So much of the nation’s resources are bound up in paying for health care. And 48 million people do not have health insurance.

June 2009 · Vol. 21, No. 06

CASE: Heroic measure needed

Mythology relates that Alexander the Great, wintering in the Asia Minor city of Gordium in the 4th century BC, took up the challenge of loosening the legendary Gordian knot, which had resisted untying, by slicing it in half with a stroke of his sword.


Alexander went on to conquer Egypt and Persia and become King of Asia.

We have a big problem. Compared with most developed nations, the United States is deeply tangled in a paradox of world-leading health-care costs and world-leading lack of access to health insurance for many of its residents. As discussion and action on health-care reform heat up in Washington, it’s a good time to ask whether those intricately intertwined problems of health-care cost and access can be unknotted as deftly as Alexander sliced through the Gordian knot, and whether we can find a King or Queen of Health Care to do the work.

Two models of reform to consider are Massachusetts health-care law and what policy experts in Washington are proposing.

From Massachusetts

Better access by way of universal coverage

Ninety-seven percent of the residents of Massachusetts have health insurance. That’s the highest rate of any state.1-3 Improved access in Massachusetts was the result of legislation supported by civic leaders, the health insurance industry, providers, a Republican governor, and a Democratic legislature.

The fundamental aspects of that legislation are:

  • It is the responsibility of all residents of Massachusetts to have health insurance
  • The state’s taxation system is used to penalize citizens approximately $1,000 annually if they do not obtain health insurance
  • All businesses need to contribute to the cost of their employees’ health insurance
  • A business that does not do so is assessed a penalty, payable to the state, of approximately $300 for every one of its employees
  • The state created an agency to match residents with the appropriate health insurance plan
  • The state contributes to the purchase of health insurance for persons who are ineligible for Medicaid but who cannot afford health insurance
  • Health insurers have developed lower-cost policies for the working poor.

The Massachusetts plan has succeeded in reducing the percentage of the uninsured from approximately 12% to less than 3%. The cost of the program, however, has been some what higher than predicted. Looking ahead, state leaders warn that, unless the rate of increase in the cost of care is reduced, the current plan will be unsustainable.

Plans to stem rising costs

The Massachusetts legislature wants to reduce the rate of the rise in health-care costs, but it doesn’t want to force new obligations on business, reduce access or the scope of services offered, or build barriers to physicians and hospitals.1-3 Deftly avoiding a direct attempt to untie the Gordian knot, the current legislative plan is to try to cap the rate of rise of health-care costs across all expenditures in the state at about 7% or less per year. Statewide health-care costs are currently increasing at a rate of about 10% per year, with 5% attributed to medical inflation (including core inflation and the introduction of new, more expensive technology) and 5% to increases in volume utilization (more imaging studies, more surgery, etc.). Bending down the rate of rise of the growth curve will be exceedingly difficult.
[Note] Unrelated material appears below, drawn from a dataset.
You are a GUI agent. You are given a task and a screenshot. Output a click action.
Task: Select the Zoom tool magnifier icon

Out of the nation’s capital

Boosting access

To increase access to health coverage, the federal government is likely to adopt a framework that has features similar to those implemented in Massachusetts.4-7 The ultimate reform proposal is likely to preserve core elements of the current Massachusetts system and add new measures, which may include:

  • extension of Medicaid to all uninsured children
  • a requirement that all adults have health insurance
  • a federal insurance plan that mirrors plans offered by private insurers
  • extension of Medicaid eligibility to the working poor, or vouchers to help them purchase private health insurance
  • incentives for employers to contribute to the health insurance premiums of their employees
  • penalties if they do not
  • community rating of private insurance policies.
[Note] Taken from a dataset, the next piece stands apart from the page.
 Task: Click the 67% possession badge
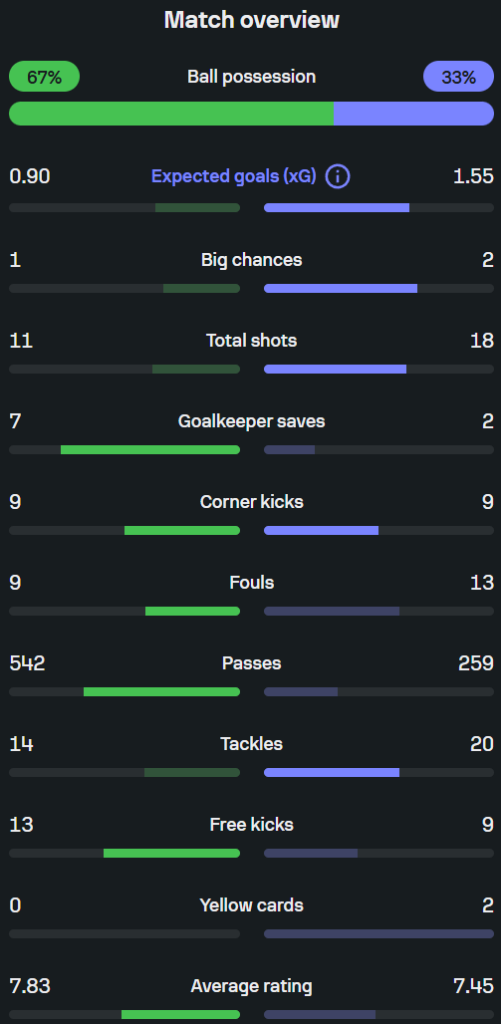click(x=44, y=76)
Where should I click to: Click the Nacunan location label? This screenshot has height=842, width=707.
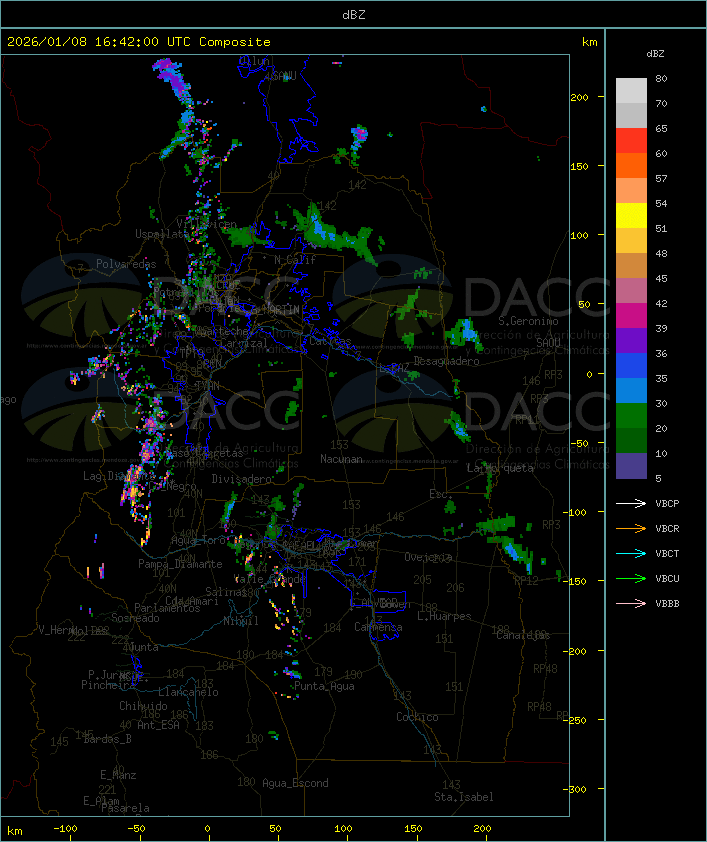tap(341, 459)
Providing insurance for all children is a slam dunk—it will cost little to implement because, in general, children are healthy.

Creating a federal government insurance plan that is similar to plans in the private insurance market, on the other hand, is likely to be highly contentious—because such a step threatens the long-term solvency of those private insurance companies.

Reducing costs, and the rate at which they rise

Every health-care provider and every legislator, and most patients, have good ideas about how to try to reduce the cost of health care and ease the rate of increase in these costs.

ObGyns, for example, would love to see professional liability reform because it would markedly reduce the cost of defensive medical practice. Many primary care physicians would love to be paid more and see specialists, such as orthopedic surgeons, paid less. And public health experts would like to see national efforts to reduce obesity and alcohol and tobacco use expanded.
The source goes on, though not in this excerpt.